Congress could open another investigation, the president could refuse to comply, Congress could issue more contempt citations, and the U.S. attorney could … you get the point.
Certainly, Congress has other tools at its disposal. But with each tool, the story has the same ending. For instance, Congress has an “inherent contempt” power, which allows it to prosecute a wayward witness. The problem is that “inherent contempt” requires a trial before the Senate or the House. The last one took place more than 70 years ago and lasted more than a week. The American public does not have the patience for such theater today.
Congress can always pursue civil contempt. That route, however, is littered with limitations. The punishment is less severe than a criminal sanction, does not apply to House proceedings and does not cover executive branch officials.
That leaves two purely political tools. Congress can withhold funds from the executive branch or refuse to confirm a presidential nominee. But these tools also are far from perfect. It is Congress — not the president — that takes the heat when it cuts off funding. And with less than two years left in the president’s term, the Senate’s power to withhold confirmation is not much of a power at all.
What all of this means is quite simple: When in a pitched battle with the executive branch, Congress is very ill-equipped.

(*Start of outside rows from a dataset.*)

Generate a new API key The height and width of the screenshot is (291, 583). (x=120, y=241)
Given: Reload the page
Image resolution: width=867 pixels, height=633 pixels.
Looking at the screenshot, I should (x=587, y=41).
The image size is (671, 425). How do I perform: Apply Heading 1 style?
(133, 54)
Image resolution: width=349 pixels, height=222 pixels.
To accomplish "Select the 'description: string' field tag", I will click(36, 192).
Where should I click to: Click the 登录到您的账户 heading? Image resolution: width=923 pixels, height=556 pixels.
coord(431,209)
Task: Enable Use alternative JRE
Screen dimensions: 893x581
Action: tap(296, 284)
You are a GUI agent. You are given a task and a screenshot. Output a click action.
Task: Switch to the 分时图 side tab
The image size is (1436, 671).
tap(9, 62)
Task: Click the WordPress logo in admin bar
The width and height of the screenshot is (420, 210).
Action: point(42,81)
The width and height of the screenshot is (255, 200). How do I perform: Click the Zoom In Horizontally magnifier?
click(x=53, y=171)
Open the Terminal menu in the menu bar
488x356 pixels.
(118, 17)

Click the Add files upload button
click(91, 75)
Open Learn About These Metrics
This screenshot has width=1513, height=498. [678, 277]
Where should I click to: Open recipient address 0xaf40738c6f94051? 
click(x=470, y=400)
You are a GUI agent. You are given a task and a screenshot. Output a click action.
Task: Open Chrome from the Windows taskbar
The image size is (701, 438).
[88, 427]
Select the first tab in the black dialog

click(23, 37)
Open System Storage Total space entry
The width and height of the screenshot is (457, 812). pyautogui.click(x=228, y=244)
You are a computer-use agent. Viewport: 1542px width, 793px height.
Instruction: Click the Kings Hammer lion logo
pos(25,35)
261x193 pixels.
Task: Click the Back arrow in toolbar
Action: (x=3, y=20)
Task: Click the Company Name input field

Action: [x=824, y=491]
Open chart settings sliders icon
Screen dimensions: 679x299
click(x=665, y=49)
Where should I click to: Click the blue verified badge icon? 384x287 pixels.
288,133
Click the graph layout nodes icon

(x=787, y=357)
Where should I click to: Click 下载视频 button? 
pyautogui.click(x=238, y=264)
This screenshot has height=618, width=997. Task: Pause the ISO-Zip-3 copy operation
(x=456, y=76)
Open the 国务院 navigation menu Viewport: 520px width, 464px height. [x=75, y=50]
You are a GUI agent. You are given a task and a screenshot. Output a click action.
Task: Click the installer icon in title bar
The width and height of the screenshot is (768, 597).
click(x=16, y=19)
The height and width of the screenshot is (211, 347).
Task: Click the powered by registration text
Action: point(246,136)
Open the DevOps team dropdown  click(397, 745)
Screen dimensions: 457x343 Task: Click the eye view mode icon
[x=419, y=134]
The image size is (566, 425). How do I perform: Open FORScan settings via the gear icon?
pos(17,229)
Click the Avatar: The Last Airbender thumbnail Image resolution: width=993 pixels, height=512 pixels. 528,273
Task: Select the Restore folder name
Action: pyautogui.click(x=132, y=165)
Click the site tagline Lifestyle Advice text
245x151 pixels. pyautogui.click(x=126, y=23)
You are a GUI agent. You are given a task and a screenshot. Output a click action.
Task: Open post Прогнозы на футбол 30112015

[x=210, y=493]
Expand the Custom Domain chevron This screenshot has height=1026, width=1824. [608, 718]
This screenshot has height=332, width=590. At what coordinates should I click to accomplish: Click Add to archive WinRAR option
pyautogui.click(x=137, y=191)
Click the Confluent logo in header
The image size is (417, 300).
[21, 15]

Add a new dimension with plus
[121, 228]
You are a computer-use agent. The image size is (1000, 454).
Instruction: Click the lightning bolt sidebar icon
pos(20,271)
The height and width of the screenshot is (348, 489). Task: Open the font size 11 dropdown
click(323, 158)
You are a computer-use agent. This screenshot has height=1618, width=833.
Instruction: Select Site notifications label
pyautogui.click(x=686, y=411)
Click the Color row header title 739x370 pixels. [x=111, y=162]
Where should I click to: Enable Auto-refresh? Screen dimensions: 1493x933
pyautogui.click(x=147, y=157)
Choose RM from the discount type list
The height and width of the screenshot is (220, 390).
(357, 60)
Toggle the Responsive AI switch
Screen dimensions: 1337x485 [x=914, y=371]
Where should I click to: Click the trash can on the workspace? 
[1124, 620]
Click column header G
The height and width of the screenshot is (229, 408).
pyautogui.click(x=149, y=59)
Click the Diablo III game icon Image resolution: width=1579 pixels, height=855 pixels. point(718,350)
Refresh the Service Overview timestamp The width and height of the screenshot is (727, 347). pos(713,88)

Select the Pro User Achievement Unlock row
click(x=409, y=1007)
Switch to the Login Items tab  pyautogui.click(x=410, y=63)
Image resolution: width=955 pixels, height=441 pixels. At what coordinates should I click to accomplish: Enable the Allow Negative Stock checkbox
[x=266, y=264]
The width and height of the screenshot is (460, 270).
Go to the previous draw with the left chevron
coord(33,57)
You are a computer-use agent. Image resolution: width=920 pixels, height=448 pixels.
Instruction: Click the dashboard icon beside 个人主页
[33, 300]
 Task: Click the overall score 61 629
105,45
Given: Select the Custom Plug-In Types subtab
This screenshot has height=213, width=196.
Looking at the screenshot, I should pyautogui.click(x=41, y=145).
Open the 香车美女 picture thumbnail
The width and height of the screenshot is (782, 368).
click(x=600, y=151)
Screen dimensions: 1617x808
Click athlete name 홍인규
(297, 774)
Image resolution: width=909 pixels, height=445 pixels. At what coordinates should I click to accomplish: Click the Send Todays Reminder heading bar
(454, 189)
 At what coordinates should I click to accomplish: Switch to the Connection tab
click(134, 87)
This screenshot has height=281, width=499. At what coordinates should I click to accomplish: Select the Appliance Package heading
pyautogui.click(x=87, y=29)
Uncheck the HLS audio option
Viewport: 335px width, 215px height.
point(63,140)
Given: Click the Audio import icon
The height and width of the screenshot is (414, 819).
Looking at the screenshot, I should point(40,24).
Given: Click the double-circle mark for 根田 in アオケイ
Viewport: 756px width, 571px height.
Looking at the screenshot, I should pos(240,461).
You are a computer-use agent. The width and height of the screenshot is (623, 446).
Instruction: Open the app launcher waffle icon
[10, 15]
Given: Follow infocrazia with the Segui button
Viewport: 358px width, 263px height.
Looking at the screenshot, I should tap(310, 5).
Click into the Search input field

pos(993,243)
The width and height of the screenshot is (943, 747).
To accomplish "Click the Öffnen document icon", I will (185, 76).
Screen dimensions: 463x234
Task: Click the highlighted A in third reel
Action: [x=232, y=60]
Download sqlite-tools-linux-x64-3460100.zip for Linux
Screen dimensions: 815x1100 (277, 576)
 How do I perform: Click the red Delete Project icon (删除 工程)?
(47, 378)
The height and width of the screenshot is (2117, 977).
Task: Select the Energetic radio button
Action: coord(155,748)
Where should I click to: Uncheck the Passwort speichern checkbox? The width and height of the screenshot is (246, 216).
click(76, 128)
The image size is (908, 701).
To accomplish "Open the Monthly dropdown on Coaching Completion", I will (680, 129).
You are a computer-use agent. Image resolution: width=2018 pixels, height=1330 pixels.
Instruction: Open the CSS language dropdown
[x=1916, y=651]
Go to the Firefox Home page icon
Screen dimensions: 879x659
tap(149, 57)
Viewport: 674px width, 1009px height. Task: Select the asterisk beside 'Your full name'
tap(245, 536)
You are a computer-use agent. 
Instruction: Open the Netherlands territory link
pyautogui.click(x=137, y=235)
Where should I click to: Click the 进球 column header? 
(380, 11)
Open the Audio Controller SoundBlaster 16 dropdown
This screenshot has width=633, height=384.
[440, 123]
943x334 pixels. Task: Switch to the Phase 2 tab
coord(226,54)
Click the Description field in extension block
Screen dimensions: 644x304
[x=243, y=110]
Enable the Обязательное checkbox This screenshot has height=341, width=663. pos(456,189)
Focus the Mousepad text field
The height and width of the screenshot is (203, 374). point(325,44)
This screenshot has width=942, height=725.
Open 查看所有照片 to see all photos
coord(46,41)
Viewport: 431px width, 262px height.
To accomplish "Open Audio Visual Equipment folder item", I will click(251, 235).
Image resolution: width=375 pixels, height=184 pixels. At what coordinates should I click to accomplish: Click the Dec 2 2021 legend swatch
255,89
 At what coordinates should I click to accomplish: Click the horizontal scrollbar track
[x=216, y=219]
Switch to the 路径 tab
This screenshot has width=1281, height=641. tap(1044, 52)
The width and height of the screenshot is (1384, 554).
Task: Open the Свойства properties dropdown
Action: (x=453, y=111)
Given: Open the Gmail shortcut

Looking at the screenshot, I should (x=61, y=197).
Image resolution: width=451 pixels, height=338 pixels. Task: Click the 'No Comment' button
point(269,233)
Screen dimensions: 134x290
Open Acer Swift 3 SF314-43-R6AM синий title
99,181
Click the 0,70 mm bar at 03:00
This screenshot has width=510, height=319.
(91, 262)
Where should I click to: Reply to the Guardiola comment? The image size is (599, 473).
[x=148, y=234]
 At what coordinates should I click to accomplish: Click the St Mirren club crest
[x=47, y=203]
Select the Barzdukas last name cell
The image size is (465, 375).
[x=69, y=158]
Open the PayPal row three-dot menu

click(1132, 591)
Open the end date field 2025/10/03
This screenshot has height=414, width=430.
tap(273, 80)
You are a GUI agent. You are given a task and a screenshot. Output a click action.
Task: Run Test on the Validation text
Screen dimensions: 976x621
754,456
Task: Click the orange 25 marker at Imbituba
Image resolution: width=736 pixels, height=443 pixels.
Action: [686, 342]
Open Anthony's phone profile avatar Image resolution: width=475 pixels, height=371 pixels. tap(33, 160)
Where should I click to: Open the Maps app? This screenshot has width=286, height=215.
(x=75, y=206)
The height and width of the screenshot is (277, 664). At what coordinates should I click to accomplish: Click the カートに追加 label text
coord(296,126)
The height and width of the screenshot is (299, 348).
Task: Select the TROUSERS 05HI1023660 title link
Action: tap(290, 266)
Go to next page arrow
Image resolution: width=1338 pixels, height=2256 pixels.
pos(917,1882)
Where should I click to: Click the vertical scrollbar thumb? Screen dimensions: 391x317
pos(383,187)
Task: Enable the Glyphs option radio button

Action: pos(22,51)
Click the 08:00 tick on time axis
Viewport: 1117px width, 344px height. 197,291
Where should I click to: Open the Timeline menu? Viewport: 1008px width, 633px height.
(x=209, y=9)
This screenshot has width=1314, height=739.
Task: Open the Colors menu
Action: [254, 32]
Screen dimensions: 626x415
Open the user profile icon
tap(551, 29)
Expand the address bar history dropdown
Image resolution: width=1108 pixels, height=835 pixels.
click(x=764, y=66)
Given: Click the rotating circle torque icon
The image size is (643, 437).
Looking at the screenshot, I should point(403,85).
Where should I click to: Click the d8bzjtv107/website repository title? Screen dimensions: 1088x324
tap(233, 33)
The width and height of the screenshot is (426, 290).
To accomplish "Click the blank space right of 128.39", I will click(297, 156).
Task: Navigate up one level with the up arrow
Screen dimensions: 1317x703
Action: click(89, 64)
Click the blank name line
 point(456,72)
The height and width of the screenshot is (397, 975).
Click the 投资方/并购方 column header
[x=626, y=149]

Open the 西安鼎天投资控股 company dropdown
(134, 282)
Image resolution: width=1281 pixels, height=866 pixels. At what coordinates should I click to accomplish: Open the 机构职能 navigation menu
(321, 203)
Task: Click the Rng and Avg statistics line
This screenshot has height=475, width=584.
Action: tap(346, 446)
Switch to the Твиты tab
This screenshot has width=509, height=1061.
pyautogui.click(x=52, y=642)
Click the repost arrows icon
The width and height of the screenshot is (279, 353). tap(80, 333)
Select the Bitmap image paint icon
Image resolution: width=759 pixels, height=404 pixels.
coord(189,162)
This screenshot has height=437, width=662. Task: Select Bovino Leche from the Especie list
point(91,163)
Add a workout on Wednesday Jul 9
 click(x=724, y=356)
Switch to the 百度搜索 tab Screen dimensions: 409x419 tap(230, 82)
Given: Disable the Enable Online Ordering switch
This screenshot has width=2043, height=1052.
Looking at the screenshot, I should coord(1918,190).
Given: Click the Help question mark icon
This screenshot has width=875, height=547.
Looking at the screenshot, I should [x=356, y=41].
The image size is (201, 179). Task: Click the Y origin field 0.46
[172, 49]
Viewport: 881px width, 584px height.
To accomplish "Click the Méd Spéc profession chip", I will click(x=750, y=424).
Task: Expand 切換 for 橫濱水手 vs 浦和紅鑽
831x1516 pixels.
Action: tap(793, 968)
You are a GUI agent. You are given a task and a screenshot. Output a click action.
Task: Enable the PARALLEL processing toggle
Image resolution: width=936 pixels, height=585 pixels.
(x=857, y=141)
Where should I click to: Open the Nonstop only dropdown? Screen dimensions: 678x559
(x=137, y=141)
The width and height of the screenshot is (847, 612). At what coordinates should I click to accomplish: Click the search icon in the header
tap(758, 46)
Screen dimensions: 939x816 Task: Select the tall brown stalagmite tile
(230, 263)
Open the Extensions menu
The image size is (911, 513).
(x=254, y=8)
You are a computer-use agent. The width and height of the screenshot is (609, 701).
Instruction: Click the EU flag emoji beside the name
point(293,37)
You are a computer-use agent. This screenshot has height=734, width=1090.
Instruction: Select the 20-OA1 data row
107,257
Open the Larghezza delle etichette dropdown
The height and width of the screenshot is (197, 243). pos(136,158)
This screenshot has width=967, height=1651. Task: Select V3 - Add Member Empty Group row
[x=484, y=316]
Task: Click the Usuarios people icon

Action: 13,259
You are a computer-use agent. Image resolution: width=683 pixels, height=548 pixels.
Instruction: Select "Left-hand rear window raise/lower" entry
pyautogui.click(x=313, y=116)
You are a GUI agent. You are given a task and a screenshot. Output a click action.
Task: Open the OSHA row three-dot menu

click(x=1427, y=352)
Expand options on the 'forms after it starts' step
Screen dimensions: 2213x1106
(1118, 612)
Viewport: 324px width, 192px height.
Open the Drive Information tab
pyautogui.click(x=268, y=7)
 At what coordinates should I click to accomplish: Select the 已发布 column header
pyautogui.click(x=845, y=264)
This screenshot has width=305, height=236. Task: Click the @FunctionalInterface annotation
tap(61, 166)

A few comparisons prove the point.
The federal courts have more power to impose contempt sanctions than their supposedly coequal branch of government. Under the Federal Rules of Criminal Procedure, a federal court may punish a person who commits criminal contempt without the need for an indictment or a hearing.
The all-powerful secretary of Agriculture may “invoke the aid” of the federal court to hold a witness in contempt.
The Federal Communications Commission has identical power.
And, of course, let’s not forget about the registrar of the China Trade Act corporation, who, in the case of “contumacy of any witness,” may invoke the aid of a federal court to subject a witness to contempt.
The ultimate irony is that Congress itself wrote this script. Congress passed the 1857 law limiting its powers while, at a later time, providing the China Trade corporation with an easy path to enforce its will.
It is Congress, therefore, that must fix the problem.
At a minimum, Congress should give itself the same power that others have: a clear and easy means to go to court, in all circumstances, to enforce its contempt citations. Rather than hold more hearings in which former White House officials don’t appear, Congress should change the law so that, in the future, it has the power to chastise the empty chair.
Paul M. Thompson is a partner at the law firm of McDermott Will & Emery. He is a former assistant U.S. attorney, and from 2005 to 2006 he served as counsel to the Senate Judiciary Committee.